Files
tts/scripts/generation/generate_accent_demo_local.py
2026-01-19 10:27:41 +08:00

167 lines
6.0 KiB
Python

#!/usr/bin/env python3
"""
Accent demo generator using LOCAL VoxCPM model
Using the same successful parameters as the Ben voice cloning
"""
import os
import sys
import soundfile as sf
import numpy as np
# Paths
WORKSPACE = "/root/tts"
VOXCPM_DIR = os.path.join(WORKSPACE, "VoxCPM")
OUTPUT_DIR = os.path.join(WORKSPACE, "accent_demos_local")
# Add VoxCPM to path
sys.path.insert(0, os.path.join(VOXCPM_DIR, "src"))
print(f"✅ Added VoxCPM path")
# Import VoxCPM
try:
from voxcpm.core import VoxCPM
print(f"✅ VoxCPM imported successfully")
except Exception as e:
print(f"❌ Failed to import VoxCPM: {e}")
sys.exit(1)
# Use LOCAL model (same as successful Ben voice cloning)
LOCAL_MODEL_PATH = os.path.join(VOXCPM_DIR, "models", "openbmb__VoxCPM1.5")
if not os.path.exists(LOCAL_MODEL_PATH):
LOCAL_MODEL_PATH = os.path.join(VOXCPM_DIR, "models", "VoxCPM1.5")
if not os.path.exists(LOCAL_MODEL_PATH):
print(f"❌ Local model path not found")
sys.exit(1)
print(f"✅ Using local model: {LOCAL_MODEL_PATH}")
# Ensure output directory exists
os.makedirs(OUTPUT_DIR, exist_ok=True)
print(f"✅ Output directory: {OUTPUT_DIR}")
# Initialize VoxCPM with the SAME parameters as successful Ben voice cloning
print(f"\n🚀 Initializing VoxCPM with successful parameters...")
try:
model = VoxCPM(
voxcpm_model_path=LOCAL_MODEL_PATH,
enable_denoiser=False, # Disable denoiser for better quality
optimize=False # Disable optimization to avoid issues
)
print(f"✅ VoxCPM initialized successfully")
except Exception as e:
print(f"❌ VoxCPM initialization failed: {e}")
sys.exit(1)
# Use REAL reference audio files (the ones that worked for Ben)
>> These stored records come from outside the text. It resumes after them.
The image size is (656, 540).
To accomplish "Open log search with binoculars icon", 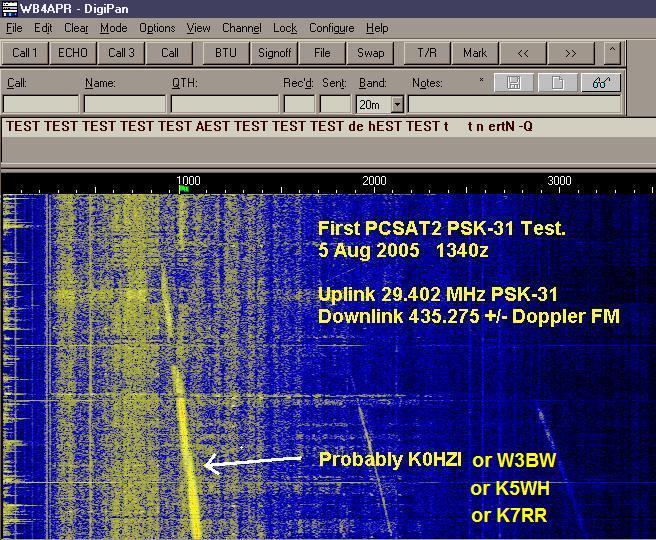I will tap(603, 83).
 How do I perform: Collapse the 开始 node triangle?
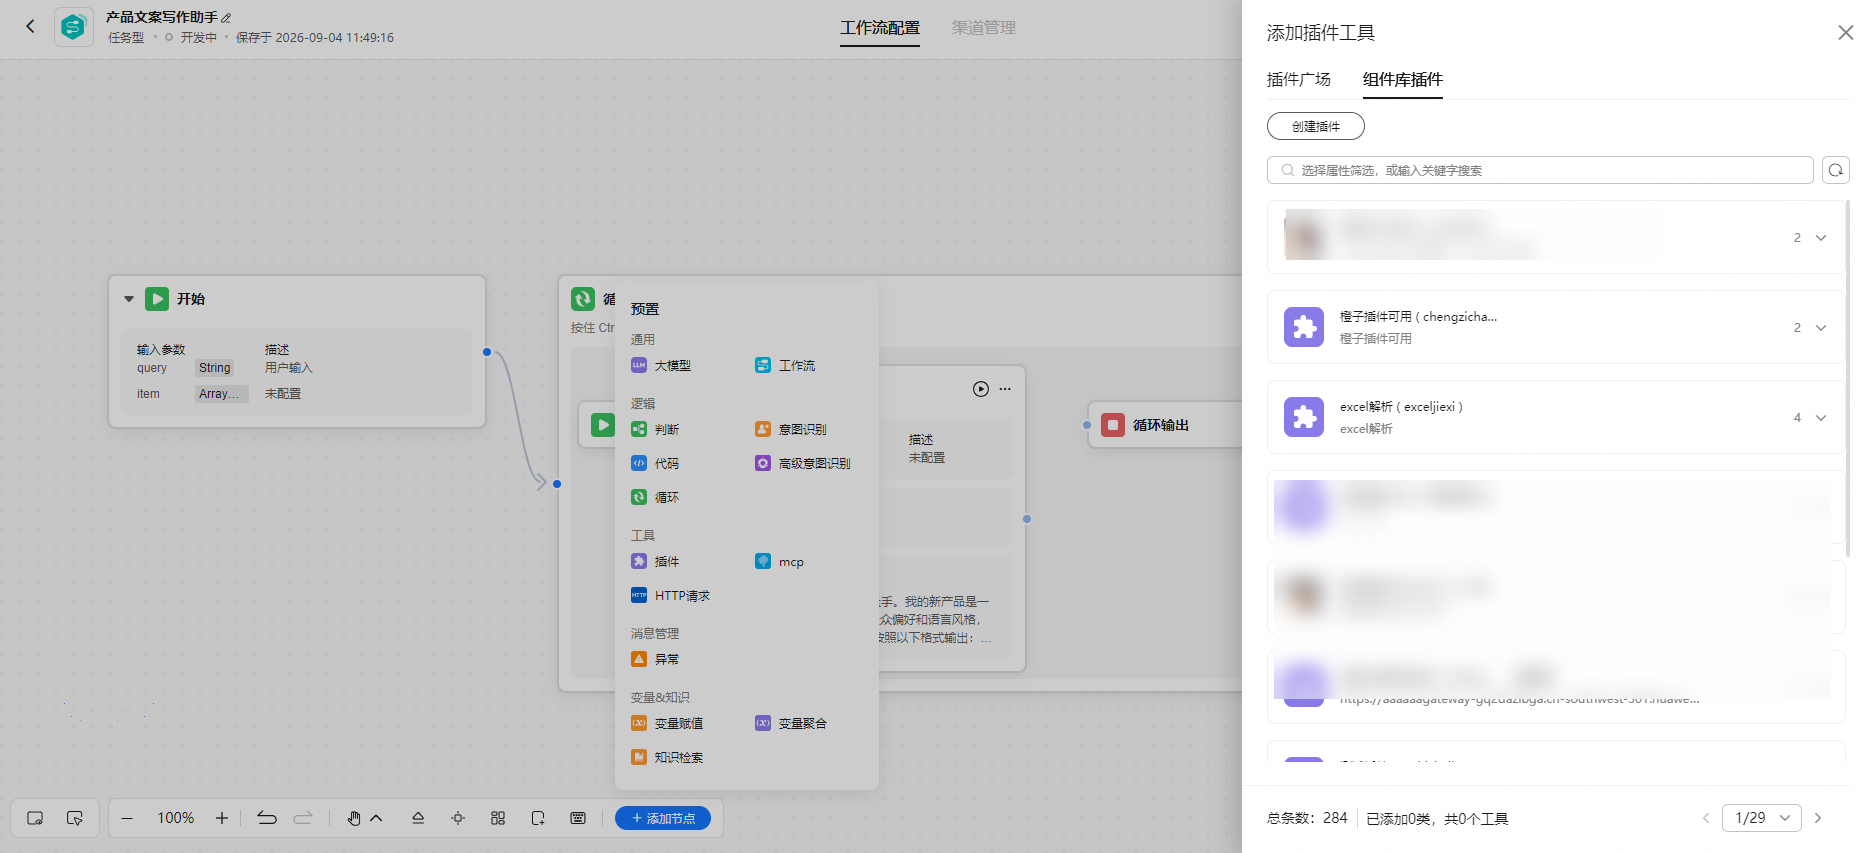point(129,299)
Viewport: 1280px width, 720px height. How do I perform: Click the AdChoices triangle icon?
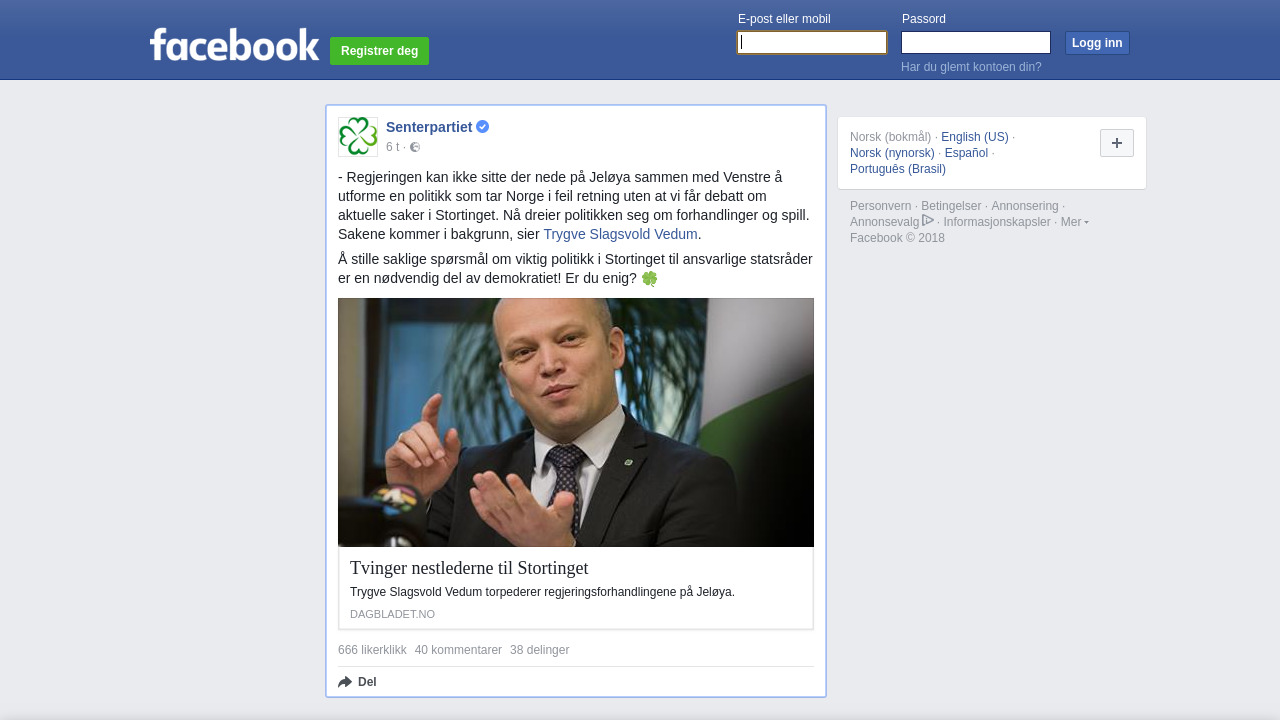point(928,220)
REAL_BEN_REF = os.path.join(WORKSPACE, "hosts", "ben_guanquelou.wav")
REAL_JUDY_REF = os.path.join(WORKSPACE, "hosts", "judy_tixilingbi.MP3")
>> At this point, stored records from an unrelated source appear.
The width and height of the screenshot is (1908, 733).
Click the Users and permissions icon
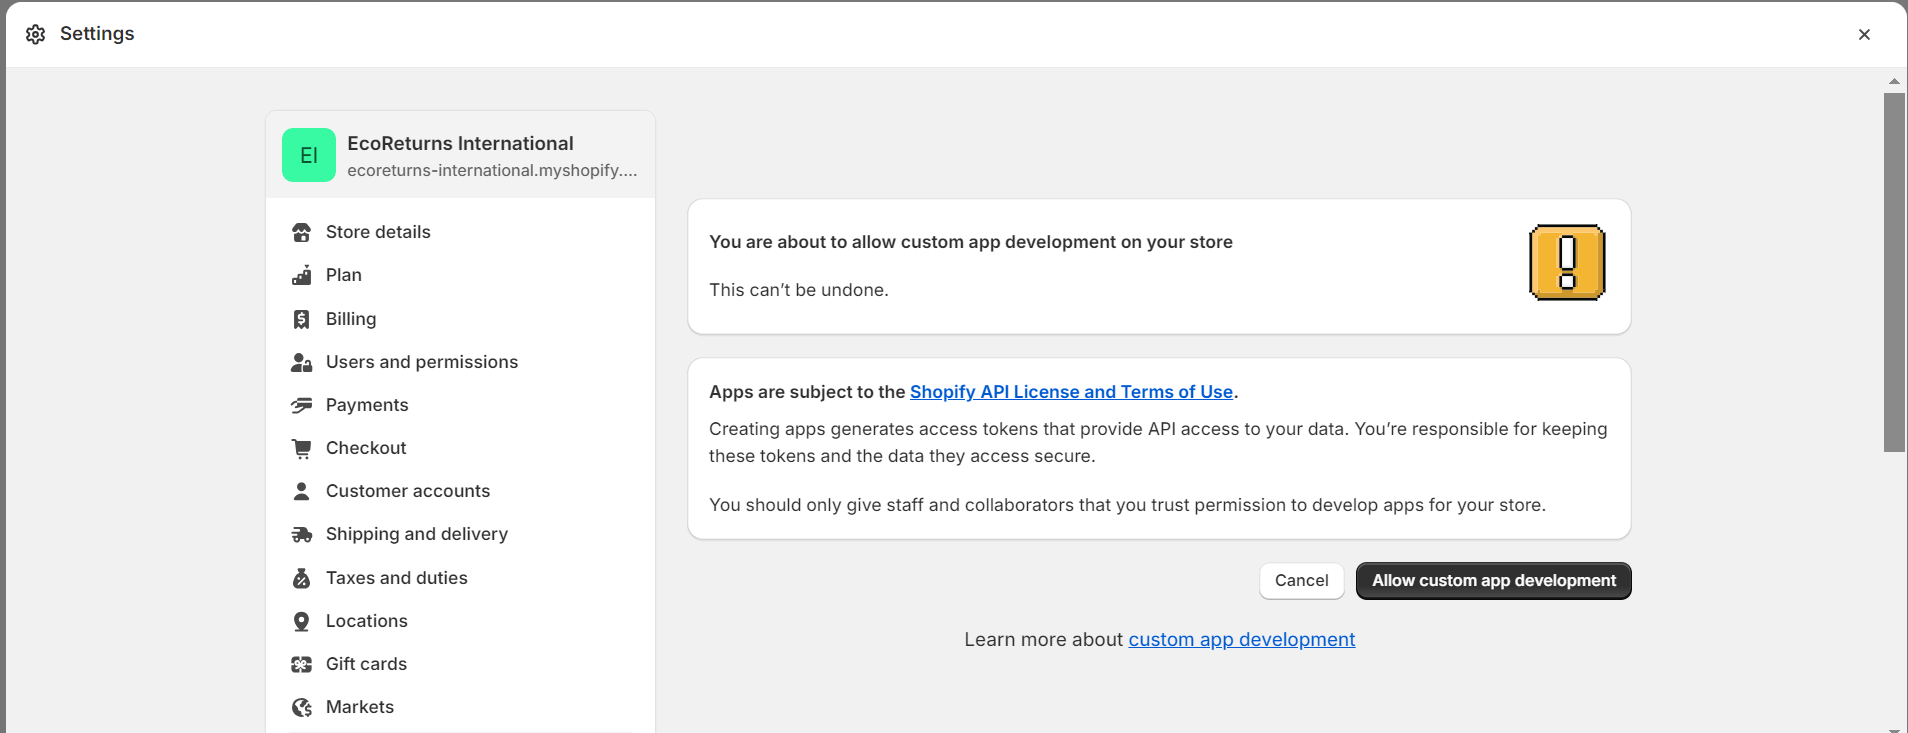coord(301,362)
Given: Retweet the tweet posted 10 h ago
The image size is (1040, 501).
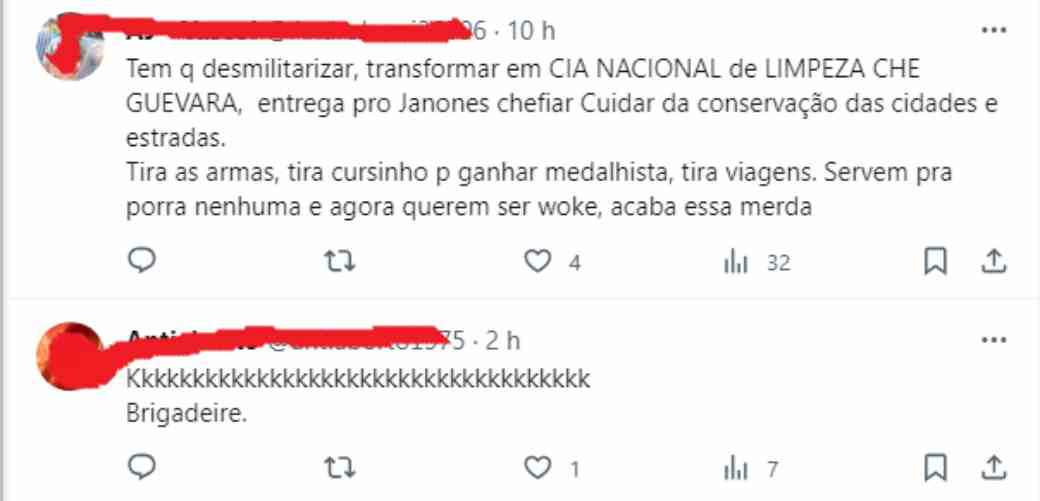Looking at the screenshot, I should click(x=340, y=263).
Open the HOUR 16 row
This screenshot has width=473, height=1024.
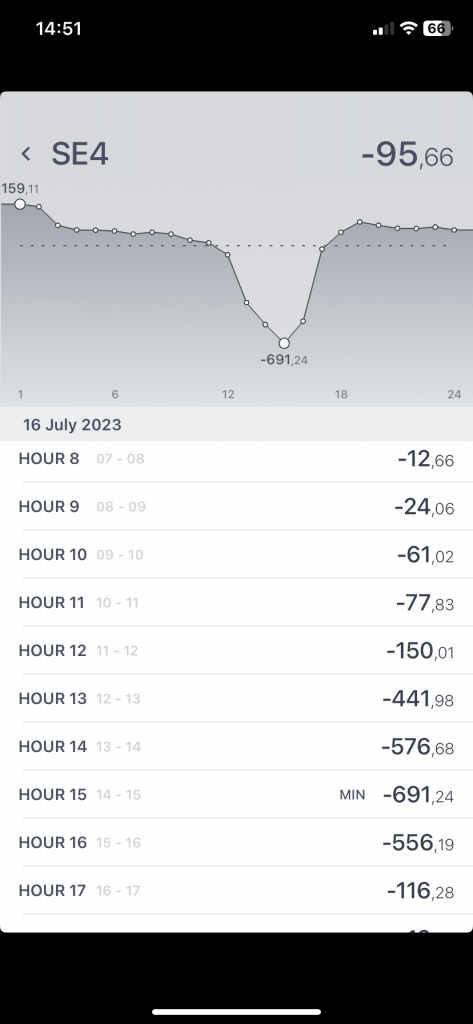[x=236, y=842]
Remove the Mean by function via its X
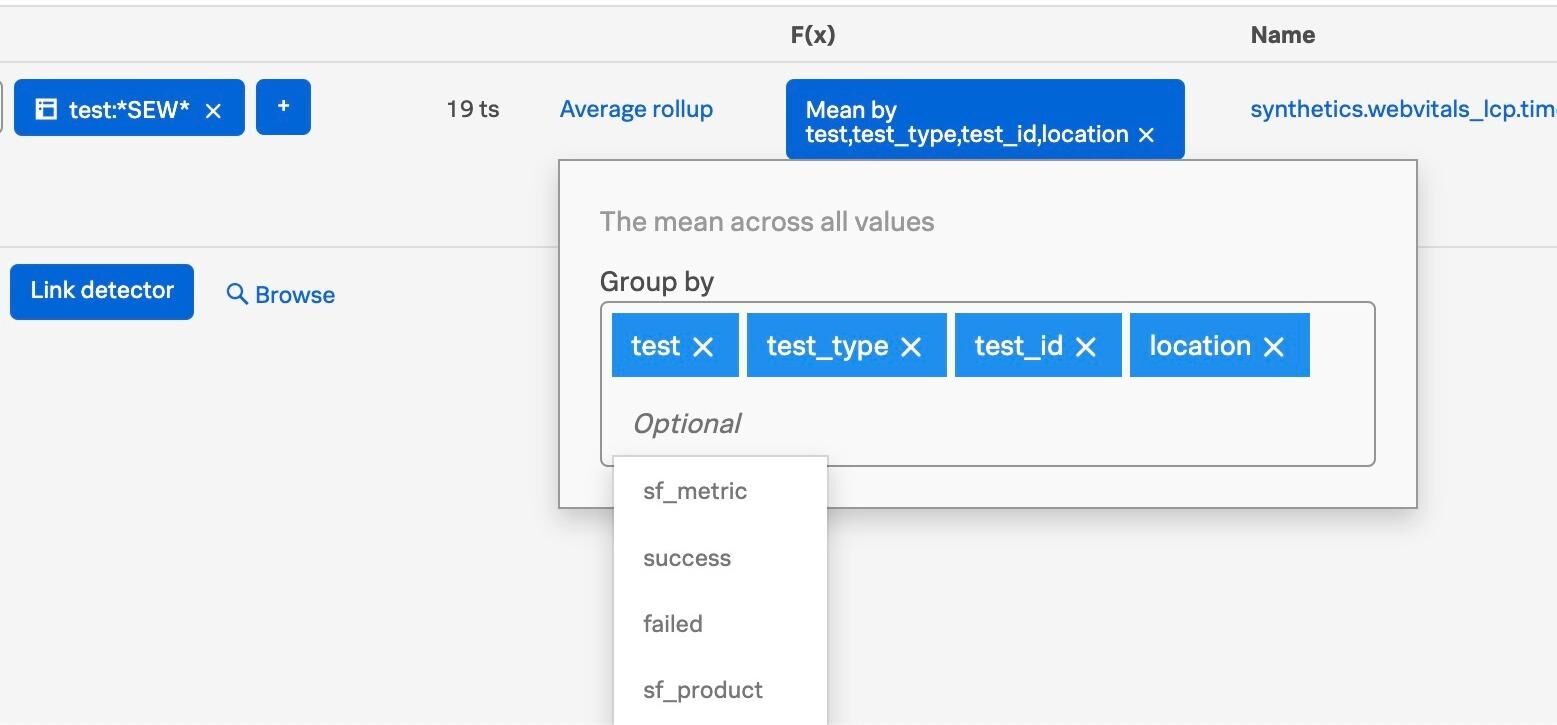The width and height of the screenshot is (1557, 725). point(1144,134)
print(f"✅ Ben reference audio: {REAL_BEN_REF}")
print(f"✅ Judy reference audio: {REAL_JUDY_REF}")
# Reference texts that MATCH the audio
REFERENCE_TEXTS = {
"ben": "白日依山尽,黄河入海流。欲穷千里目,更上一层楼。",
"judy": "题西林壁,横看成岭侧成峰,远近高低各不同。不识庐山真面目,只缘身在此山中。"
}
def generate_accent_demo_with_real_reference(text, accent_name, output_dir=OUTPUT_DIR):
"""Generate accent demo using REAL reference audio"""
# Use Ben's reference audio as base (since it worked well)
ref_audio = REAL_BEN_REF
ref_text = REFERENCE_TEXTS["ben"]
output_file = os.path.join(output_dir, f"{accent_name}_demo.wav")
print(f"\n🎙️ Generating {accent_name} accent demo...")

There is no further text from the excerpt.